(Dataset entries)
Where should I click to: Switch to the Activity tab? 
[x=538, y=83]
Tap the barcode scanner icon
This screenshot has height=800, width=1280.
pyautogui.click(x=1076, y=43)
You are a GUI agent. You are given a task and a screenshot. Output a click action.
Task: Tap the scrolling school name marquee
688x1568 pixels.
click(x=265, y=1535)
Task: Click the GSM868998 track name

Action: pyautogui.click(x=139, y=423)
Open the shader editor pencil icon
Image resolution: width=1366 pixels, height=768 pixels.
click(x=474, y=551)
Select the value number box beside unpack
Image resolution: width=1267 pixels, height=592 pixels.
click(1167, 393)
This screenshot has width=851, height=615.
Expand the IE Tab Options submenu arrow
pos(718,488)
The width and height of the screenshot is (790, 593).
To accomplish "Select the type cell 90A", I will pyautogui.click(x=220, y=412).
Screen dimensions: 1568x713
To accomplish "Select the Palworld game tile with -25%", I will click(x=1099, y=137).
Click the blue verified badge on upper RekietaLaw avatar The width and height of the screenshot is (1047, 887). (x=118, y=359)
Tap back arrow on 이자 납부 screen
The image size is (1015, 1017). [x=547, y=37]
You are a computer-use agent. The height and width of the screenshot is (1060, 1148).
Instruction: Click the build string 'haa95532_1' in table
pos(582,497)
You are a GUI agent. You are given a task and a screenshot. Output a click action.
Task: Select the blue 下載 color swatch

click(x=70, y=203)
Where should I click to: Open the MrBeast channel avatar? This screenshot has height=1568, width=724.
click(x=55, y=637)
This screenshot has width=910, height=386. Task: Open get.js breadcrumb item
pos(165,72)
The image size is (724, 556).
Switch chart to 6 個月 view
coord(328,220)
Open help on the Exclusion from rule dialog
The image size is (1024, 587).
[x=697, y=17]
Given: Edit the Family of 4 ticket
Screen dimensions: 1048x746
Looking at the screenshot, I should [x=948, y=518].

EXERCISE DETAILS: Each line from the one that contains "Tap back arrow on 이자 납부 screen" through the end of the records must be repeated exactly. No other line belongs in the answer.

RESULT OF THIS TASK:
Tap back arrow on 이자 납부 screen
The image size is (1015, 1017). [x=547, y=37]
You are a computer-use agent. The height and width of the screenshot is (1060, 1148).
Instruction: Click the build string 'haa95532_1' in table
pos(582,497)
You are a GUI agent. You are given a task and a screenshot. Output a click action.
Task: Select the blue 下載 color swatch

click(x=70, y=203)
Where should I click to: Open the MrBeast channel avatar? This screenshot has height=1568, width=724.
click(x=55, y=637)
This screenshot has width=910, height=386. Task: Open get.js breadcrumb item
pos(165,72)
The image size is (724, 556).
Switch chart to 6 個月 view
coord(328,220)
Open help on the Exclusion from rule dialog
The image size is (1024, 587).
[x=697, y=17]
Given: Edit the Family of 4 ticket
Screen dimensions: 1048x746
Looking at the screenshot, I should [x=948, y=518].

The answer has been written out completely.